Turning now to the various embodiments, which can only be adequately illustrated by the several sectional views, FIG. 3 shows the first embodiment wherein only a single magnetized lamination is employed which acts to latch the slugs in one position by magnetic attraction of unlike poles and in a second position by magnetic repulsion of like poles. Specifically the magnetic lamina 21 is magnetized with its north pole facing the transparent cover 13 and its south pole facing the non-magnetic spacer 19, the whole assembly being bonded together by suitable adhesives, together with the magnetic (but unmagnetized) bottom lamination 20. The slugs 15 and 16 (differently numbetred only because of their relative displacements) are permanently magnetized with the south pole lying in the light-colored face of the slug, the body of which is uniformly dark. When the slug 15 is retracted it is attracted by its own magnetization to the magnetic material of the backing plate 20 wherein it resides with its light face down to present the dark body to view. The slug 15 is rotated from its viewing position to its retracted position by the combined force of the erasing magnet and the magnetized lamina 21, the slug rotating to align its north pole with the south pole of the lamina. When the writing stylus 17 (FIG. 1A) is passed over the surface of the cover plate its very strong field overcomes the lesser fields of the lamina 21 and the slugs to attract the slugs forward. During their forward movement the slugs rotate to present their south pole to the north pole of the stylus and to the north pole of the lamina 21 so as to achieve a stable position. Erasure is achieved by the repulsion of the south pole of the eraser 18 (FIG. 2).

The reliability of operation is enhanced by employing the construction shown in FIG. 4. In this embodiment two spaced magnetized laminae 22 and 23 are employed together with magnetized slugs having a solid colored body to match the color of the laminations (preferably black) and a light-colored face. The layer 22 immediately beneath the transparent cover 13 is polarized with its north pole facing the cover. Spacer 24 is non-magnetic and adhered to both laminae 22 and 23 by suitable bonding compounds, lamina 23 being polarized with its south pole facing the south pole of lamina 22. The slugs, as previously described, are polarized with the south pole in the light face thereof. The bottom plate 25 is nonmagnetic and may be made transparent so that the display is reversible. Typical dimensions employed in the embodiment of FIG. 4 include slug dimensions of .040" diameter by .030" long, holes of .062" diameter by .090 long, spaced .082 on centers. The length of the holes 14 made up of aligned holes in laminations 22 and 23 (each .030" thick) and a hole in spacer 24 (.020" thick).

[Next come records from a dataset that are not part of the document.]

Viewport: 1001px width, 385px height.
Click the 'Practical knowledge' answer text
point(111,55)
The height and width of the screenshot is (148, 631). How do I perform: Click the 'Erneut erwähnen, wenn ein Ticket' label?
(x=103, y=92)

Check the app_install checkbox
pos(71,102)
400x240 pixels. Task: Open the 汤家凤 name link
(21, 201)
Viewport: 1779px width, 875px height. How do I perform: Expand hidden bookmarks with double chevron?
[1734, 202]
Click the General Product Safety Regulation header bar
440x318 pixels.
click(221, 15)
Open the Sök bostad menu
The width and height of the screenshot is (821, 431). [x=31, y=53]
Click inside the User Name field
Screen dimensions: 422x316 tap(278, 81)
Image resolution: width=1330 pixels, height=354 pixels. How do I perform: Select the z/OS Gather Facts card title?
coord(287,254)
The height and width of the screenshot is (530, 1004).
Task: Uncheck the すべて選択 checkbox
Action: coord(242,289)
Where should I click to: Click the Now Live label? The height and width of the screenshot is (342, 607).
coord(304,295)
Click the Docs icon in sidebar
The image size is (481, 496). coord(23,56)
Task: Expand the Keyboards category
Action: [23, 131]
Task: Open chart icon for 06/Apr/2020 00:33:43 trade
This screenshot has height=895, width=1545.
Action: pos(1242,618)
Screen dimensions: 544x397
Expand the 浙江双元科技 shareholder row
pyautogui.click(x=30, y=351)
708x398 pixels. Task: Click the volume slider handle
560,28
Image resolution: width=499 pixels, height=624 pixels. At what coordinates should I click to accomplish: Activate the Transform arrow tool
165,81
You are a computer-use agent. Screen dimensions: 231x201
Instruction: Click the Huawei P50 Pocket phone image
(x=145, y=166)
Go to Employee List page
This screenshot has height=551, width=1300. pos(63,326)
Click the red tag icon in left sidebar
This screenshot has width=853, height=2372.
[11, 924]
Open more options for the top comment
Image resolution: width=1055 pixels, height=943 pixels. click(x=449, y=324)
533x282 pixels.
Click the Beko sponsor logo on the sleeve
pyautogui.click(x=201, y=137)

It will be apparent that in the embodiment of FIG. 4 the magnetized slugs are latched in their respective positions by the attractive forces of unlike magnetic poles, and that the slugs must rotate to achieve a stable position in their two different possible positions. It is also apparent that with a very strong field of the writing stylus 17, the fact that the slug 15 has its north pole facing the north pole of the stylus, will not prevent the stylus from attracting and rotating the slug. On the other hand the eraser 18 with a somewhat lesser field will repel the slug which because of its momentum will penetrate the field of the lamina 23 to complete the latching action. Once the slug is latched, the field of the erasing magnet is insufiicient to overcome the distance which separates it from the retracted slugs and attract them. Thus, the eraser can repel because of the close proximity of the slug, but it cannot attract. The magnetic structure provides a sort of over-center toggle action.

In the final embodiment of FIG. 5 the structure is identical with that of FIG. 4 except that the slugs are not permanently magnetized. In this configuration they are influenced by the fields generated by the permanently magnetized laminations. Because of their hysteresis they retain the induced magnetization for a time sufficient to produce the required translation and rotation under the force of the magnetic writing stylus or erasing magnet. Once established in one of the two binary positions the slugs will be retained thereat by the magnetic force of the laminations.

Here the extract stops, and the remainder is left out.